* **BRIEF**: Take the line that contains "MV Sinar Bangun" in the data below and each line after it, through the last, and repeat them unchanged.

* **DATA EXCERPTS**:
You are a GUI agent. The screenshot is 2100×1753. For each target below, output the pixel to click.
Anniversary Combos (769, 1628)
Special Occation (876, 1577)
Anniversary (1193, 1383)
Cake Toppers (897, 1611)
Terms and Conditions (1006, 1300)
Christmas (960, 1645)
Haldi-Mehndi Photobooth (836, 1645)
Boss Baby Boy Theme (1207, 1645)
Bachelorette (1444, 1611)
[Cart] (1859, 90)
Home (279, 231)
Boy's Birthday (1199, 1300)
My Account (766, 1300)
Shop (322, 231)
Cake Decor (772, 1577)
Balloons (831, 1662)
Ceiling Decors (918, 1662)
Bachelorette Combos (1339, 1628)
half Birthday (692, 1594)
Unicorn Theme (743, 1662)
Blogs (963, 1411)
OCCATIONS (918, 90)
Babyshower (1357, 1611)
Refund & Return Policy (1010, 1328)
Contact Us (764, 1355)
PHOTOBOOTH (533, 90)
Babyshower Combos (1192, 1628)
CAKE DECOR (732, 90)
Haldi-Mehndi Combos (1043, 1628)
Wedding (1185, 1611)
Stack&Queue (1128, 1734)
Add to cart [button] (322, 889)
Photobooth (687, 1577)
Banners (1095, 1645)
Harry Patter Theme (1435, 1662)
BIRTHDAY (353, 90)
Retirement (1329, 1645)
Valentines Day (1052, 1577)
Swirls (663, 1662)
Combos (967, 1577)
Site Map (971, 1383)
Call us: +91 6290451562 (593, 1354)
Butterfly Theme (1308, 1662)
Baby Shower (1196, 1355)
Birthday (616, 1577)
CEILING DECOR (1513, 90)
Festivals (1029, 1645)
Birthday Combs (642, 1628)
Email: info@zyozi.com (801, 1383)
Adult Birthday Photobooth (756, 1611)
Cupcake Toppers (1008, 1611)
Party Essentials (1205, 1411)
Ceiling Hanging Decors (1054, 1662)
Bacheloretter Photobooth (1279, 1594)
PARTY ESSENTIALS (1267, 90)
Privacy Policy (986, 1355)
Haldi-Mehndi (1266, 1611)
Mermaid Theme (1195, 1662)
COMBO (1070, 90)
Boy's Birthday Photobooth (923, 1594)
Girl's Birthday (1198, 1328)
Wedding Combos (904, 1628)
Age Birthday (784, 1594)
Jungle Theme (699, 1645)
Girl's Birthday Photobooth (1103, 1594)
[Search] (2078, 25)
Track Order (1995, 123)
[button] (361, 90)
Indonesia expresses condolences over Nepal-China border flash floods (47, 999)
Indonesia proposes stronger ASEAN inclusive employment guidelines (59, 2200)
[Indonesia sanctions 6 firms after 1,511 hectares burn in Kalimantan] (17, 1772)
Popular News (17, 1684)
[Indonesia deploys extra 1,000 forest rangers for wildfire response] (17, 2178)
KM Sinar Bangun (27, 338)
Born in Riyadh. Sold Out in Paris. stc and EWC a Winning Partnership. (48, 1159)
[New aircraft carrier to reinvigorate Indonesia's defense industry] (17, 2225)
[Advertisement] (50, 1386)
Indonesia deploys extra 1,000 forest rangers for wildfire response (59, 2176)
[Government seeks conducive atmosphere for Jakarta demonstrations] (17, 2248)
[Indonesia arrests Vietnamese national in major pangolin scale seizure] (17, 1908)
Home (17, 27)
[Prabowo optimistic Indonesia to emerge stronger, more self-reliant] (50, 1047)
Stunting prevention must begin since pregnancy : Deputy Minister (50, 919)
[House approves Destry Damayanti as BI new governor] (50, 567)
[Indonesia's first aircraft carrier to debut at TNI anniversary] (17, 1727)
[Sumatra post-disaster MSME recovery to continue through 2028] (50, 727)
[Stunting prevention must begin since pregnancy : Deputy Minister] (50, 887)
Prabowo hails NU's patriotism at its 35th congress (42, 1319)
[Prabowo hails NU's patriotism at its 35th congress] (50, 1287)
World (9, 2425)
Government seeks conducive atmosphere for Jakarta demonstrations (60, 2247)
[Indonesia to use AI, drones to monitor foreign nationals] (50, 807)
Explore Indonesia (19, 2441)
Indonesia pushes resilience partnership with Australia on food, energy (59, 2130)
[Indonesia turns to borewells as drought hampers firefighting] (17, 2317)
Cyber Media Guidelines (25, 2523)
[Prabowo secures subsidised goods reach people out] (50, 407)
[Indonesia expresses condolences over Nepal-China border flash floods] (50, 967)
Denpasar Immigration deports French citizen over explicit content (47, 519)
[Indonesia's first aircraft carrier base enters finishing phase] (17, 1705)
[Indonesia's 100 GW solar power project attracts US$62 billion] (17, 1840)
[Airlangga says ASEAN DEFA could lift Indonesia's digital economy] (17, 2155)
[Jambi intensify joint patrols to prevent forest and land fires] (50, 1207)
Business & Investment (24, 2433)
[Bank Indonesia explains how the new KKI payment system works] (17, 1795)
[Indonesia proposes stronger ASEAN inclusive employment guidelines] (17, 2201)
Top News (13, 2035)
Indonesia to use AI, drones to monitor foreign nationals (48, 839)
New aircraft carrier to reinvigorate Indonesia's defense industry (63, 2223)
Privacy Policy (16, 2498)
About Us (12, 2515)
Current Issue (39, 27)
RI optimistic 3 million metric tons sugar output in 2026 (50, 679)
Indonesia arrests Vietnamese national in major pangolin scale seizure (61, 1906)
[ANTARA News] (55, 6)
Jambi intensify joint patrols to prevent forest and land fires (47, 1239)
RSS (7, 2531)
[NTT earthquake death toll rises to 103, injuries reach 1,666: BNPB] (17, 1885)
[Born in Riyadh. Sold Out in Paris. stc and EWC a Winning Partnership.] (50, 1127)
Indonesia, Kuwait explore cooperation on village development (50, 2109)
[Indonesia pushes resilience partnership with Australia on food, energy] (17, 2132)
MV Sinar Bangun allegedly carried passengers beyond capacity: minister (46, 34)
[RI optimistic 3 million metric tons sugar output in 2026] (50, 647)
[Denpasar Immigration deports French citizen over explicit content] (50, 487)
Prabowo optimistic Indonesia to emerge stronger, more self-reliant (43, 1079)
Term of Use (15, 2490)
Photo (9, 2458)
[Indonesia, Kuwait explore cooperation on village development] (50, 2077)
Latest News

* **SOLUTION TO THIS TASK**:
MV Sinar Bangun allegedly carried passengers beyond capacity: minister (46, 34)
[RI optimistic 3 million metric tons sugar output in 2026] (50, 647)
[Denpasar Immigration deports French citizen over explicit content] (50, 487)
Prabowo optimistic Indonesia to emerge stronger, more self-reliant (43, 1079)
Term of Use (15, 2490)
Photo (9, 2458)
[Indonesia, Kuwait explore cooperation on village development] (50, 2077)
Latest News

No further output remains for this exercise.